= Beginning of Section =

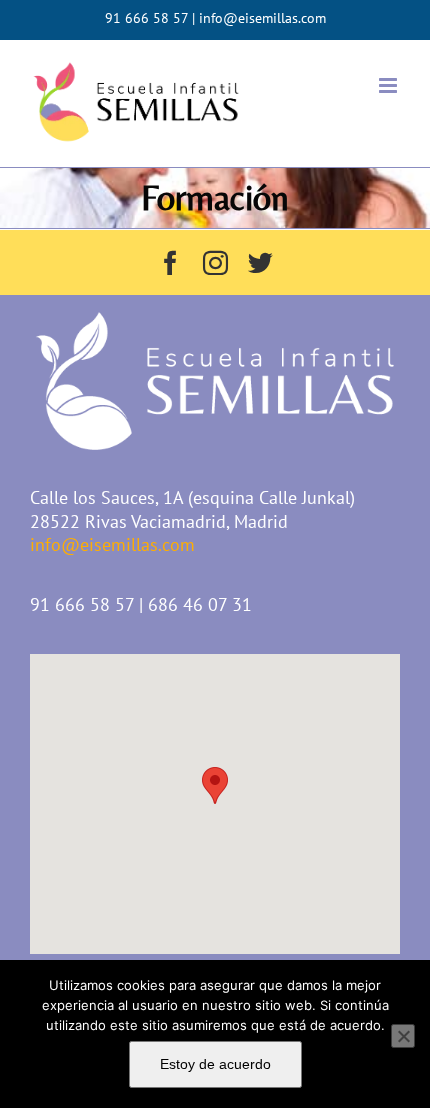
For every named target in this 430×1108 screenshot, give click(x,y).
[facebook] (170, 262)
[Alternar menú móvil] (389, 85)
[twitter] (260, 262)
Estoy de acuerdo (215, 1064)
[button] (215, 785)
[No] (403, 1036)
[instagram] (215, 262)
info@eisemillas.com (262, 18)
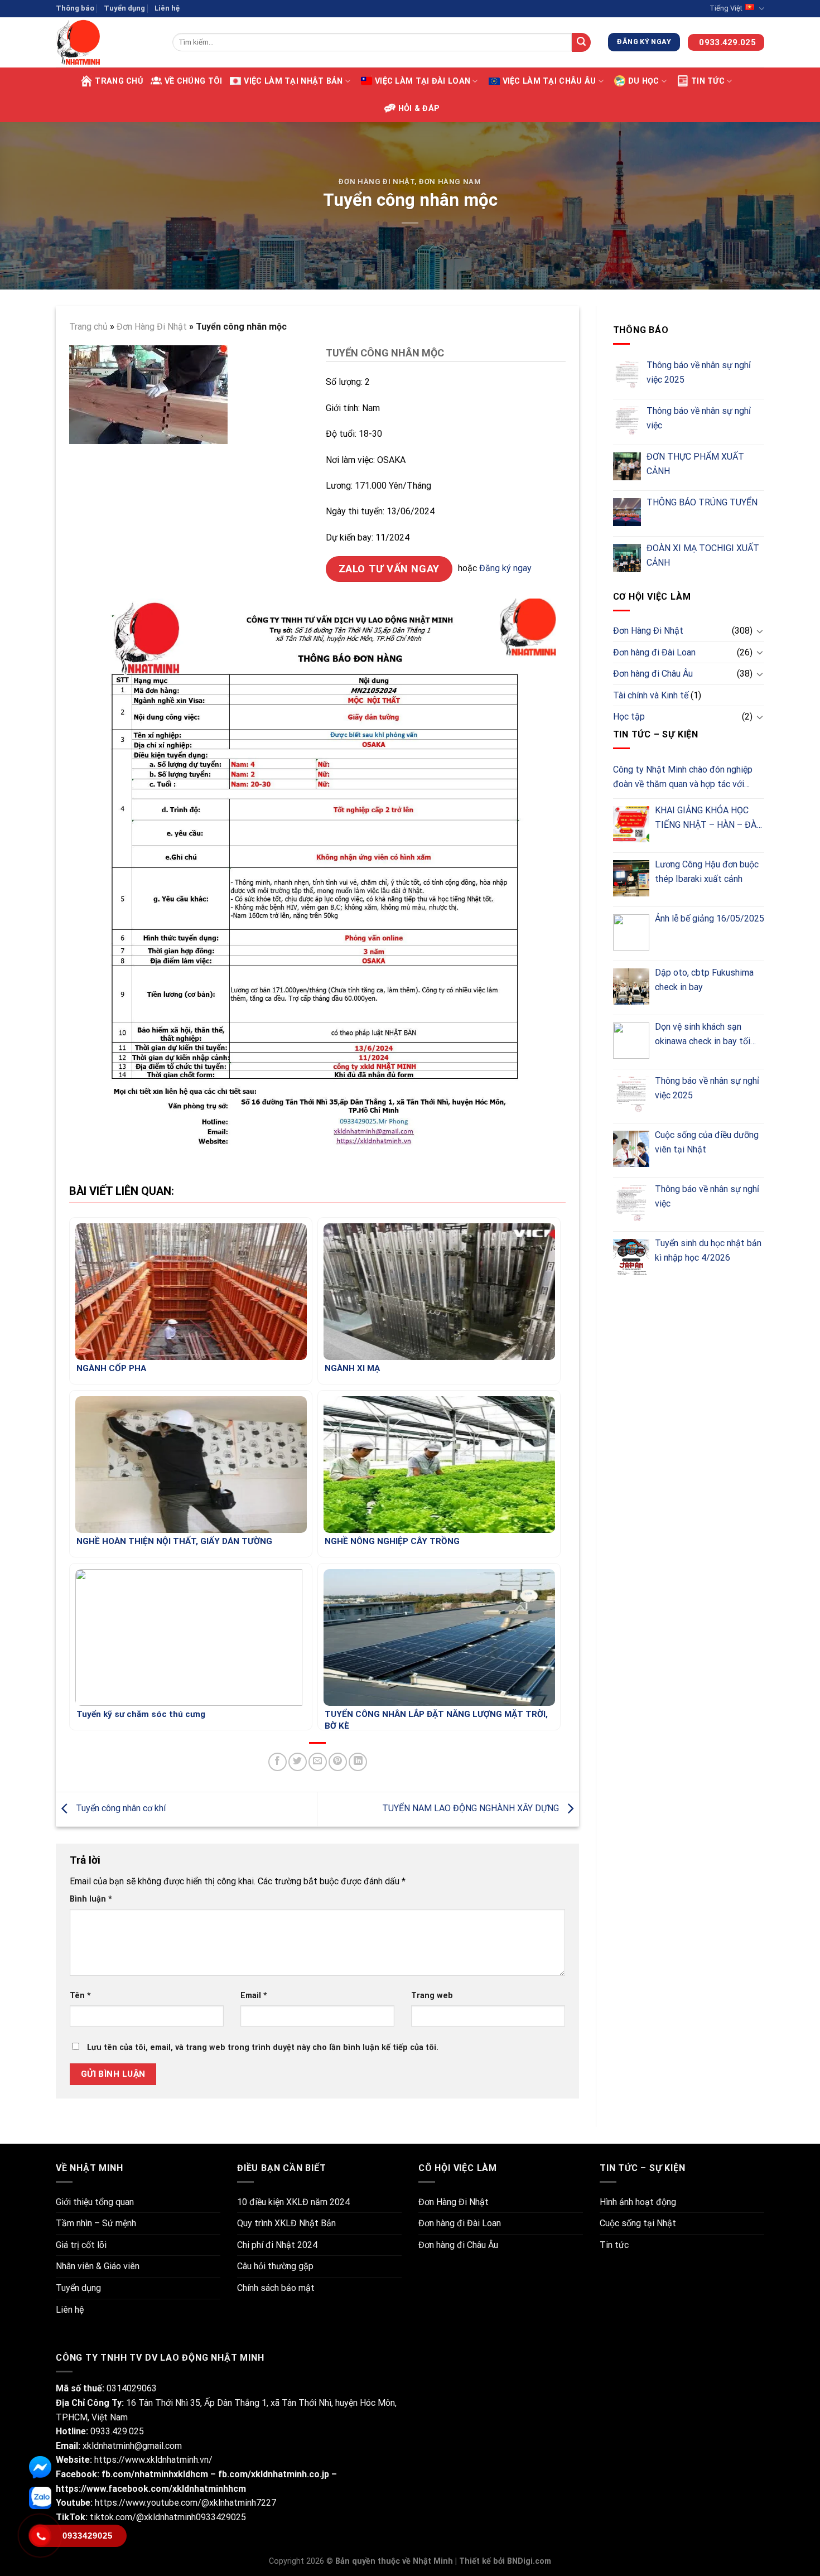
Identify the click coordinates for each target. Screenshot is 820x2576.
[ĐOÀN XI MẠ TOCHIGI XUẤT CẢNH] (627, 558)
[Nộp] (581, 42)
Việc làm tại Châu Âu (549, 81)
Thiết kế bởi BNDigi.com (505, 2561)
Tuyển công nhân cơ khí (120, 1808)
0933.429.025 (117, 2431)
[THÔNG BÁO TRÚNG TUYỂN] (627, 512)
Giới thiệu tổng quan (95, 2202)
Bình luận (91, 1899)
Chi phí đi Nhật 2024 (277, 2245)
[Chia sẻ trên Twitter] (297, 1762)
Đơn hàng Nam (450, 181)
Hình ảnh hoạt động (638, 2202)
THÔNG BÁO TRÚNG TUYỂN (702, 502)
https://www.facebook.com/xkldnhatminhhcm (151, 2488)
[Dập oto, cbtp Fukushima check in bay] (631, 986)
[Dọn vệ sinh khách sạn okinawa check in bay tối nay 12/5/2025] (631, 1040)
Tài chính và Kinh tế (650, 695)
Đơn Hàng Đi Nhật (376, 181)
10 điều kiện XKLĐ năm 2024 (293, 2202)
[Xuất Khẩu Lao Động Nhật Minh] (106, 42)
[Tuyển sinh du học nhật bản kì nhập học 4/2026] (631, 1257)
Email (253, 1995)
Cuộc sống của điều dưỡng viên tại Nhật (707, 1142)
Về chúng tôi (193, 81)
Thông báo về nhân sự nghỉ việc (699, 418)
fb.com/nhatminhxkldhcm (156, 2474)
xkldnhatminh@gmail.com (132, 2445)
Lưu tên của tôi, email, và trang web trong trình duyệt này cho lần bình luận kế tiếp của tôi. (262, 2047)
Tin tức (708, 81)
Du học (643, 81)
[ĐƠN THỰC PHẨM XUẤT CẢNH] (627, 466)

= End of Section =

■ **Problem to solve**
Keep the pictures out and print all the records exactly as they are.

■ **Response below**
For every named target in this 430×1108 screenshot, give click(x,y).
[facebook] (170, 262)
[Alternar menú móvil] (389, 85)
[twitter] (260, 262)
Estoy de acuerdo (215, 1064)
[button] (215, 785)
[No] (403, 1036)
[instagram] (215, 262)
info@eisemillas.com (262, 18)
Identify the click coordinates for each target. Screenshot is 820x2576.
[ĐOÀN XI MẠ TOCHIGI XUẤT CẢNH] (627, 558)
[Nộp] (581, 42)
Việc làm tại Châu Âu (549, 81)
Thiết kế bởi BNDigi.com (505, 2561)
Tuyển công nhân cơ khí (120, 1808)
0933.429.025 (117, 2431)
[THÔNG BÁO TRÚNG TUYỂN] (627, 512)
Giới thiệu tổng quan (95, 2202)
Bình luận (91, 1899)
Chi phí đi Nhật 2024 (277, 2245)
[Chia sẻ trên Twitter] (297, 1762)
Đơn hàng Nam (450, 181)
Hình ảnh hoạt động (638, 2202)
THÔNG BÁO TRÚNG TUYỂN (702, 502)
https://www.facebook.com/xkldnhatminhhcm (151, 2488)
[Dập oto, cbtp Fukushima check in bay] (631, 986)
[Dọn vệ sinh khách sạn okinawa check in bay tối nay 12/5/2025] (631, 1040)
Tài chính và Kinh tế (650, 695)
Đơn Hàng Đi Nhật (376, 181)
10 điều kiện XKLĐ năm 2024 (293, 2202)
[Xuất Khẩu Lao Động Nhật Minh] (106, 42)
[Tuyển sinh du học nhật bản kì nhập học 4/2026] (631, 1257)
Email (253, 1995)
Cuộc sống của điều dưỡng viên tại Nhật (707, 1142)
Về chúng tôi (193, 81)
Thông báo về nhân sự nghỉ việc (699, 418)
fb.com/nhatminhxkldhcm (156, 2474)
xkldnhatminh@gmail.com (132, 2445)
Lưu tên của tôi, email, và trang web trong trình duyệt này cho lần bình luận kế tiếp của tôi. (262, 2047)
Tin tức (708, 81)
Du học (643, 81)
[ĐƠN THỰC PHẨM XUẤT CẢNH] (627, 466)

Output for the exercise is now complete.